→ Records for this exercise:
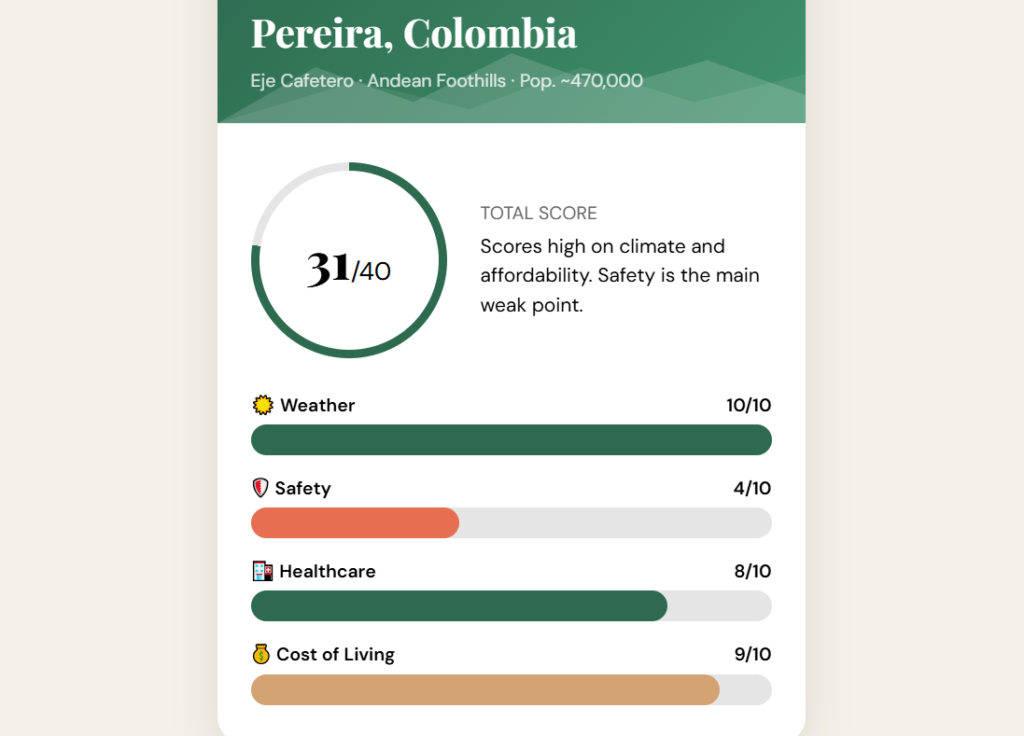Click the TOTAL SCORE label
This screenshot has width=1024, height=736.
click(x=538, y=213)
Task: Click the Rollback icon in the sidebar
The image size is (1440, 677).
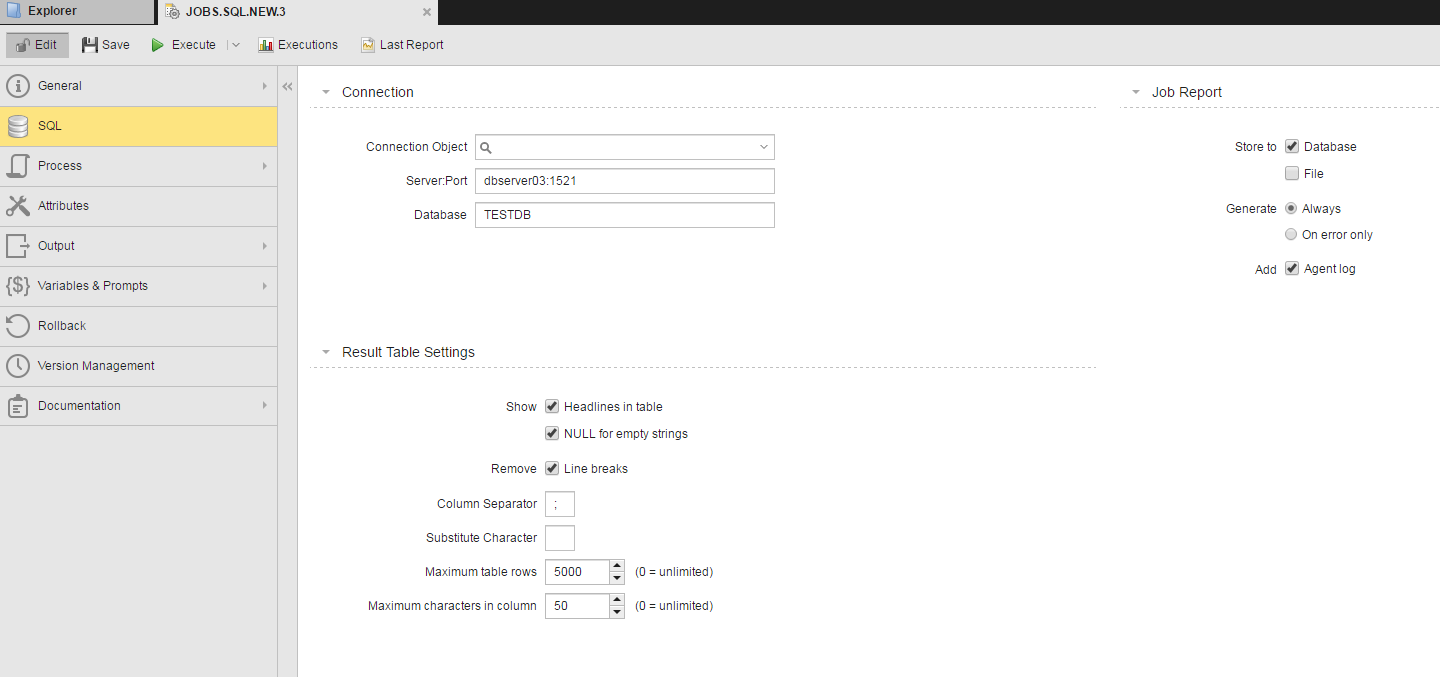Action: pyautogui.click(x=18, y=326)
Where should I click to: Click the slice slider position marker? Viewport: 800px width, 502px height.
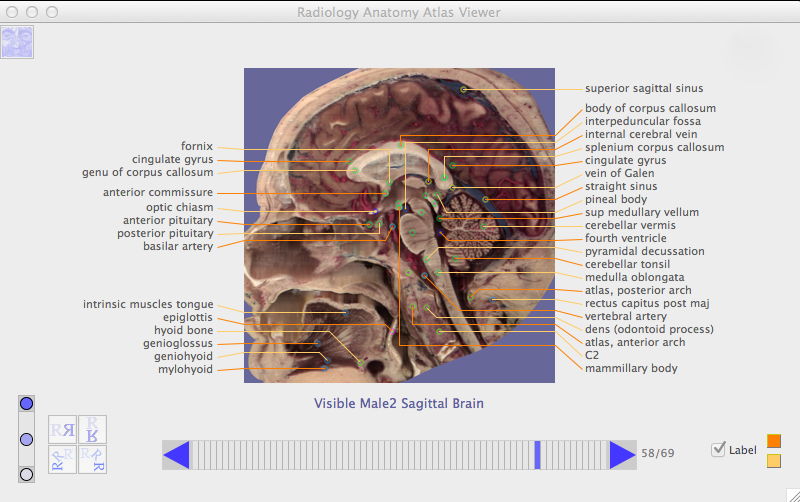(x=538, y=455)
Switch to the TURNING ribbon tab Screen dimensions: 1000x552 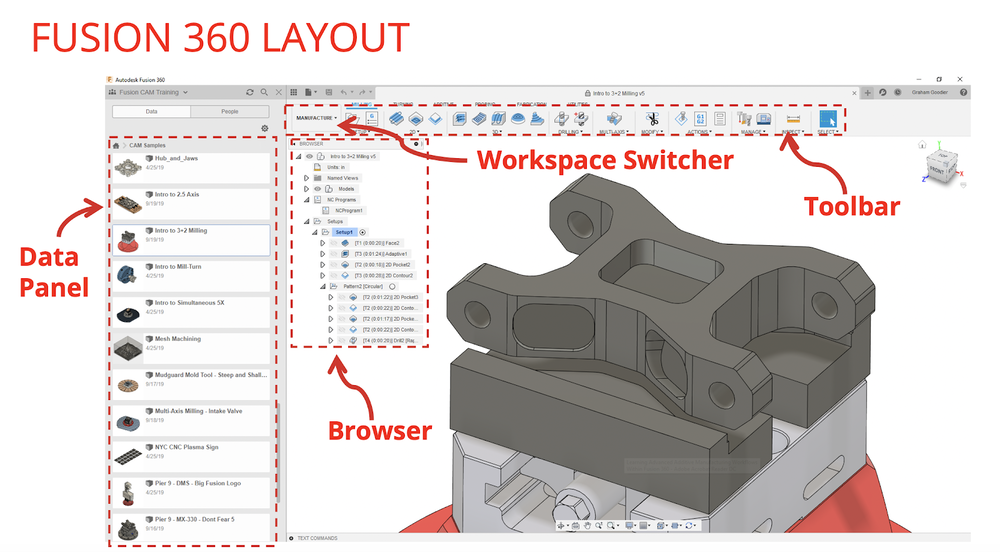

→ Task details: From the line containing "Task: Click the Rollback icon in the sidebar" to the end of the listing, restate each line word for word and nothing more; the pictures stay out.

→ Expected answer:
Task: Click the Rollback icon in the sidebar
The image size is (1440, 677).
Action: pyautogui.click(x=18, y=326)
Where should I click to: Click the slice slider position marker? Viewport: 800px width, 502px height.
(x=538, y=455)
Switch to the TURNING ribbon tab Screen dimensions: 1000x552 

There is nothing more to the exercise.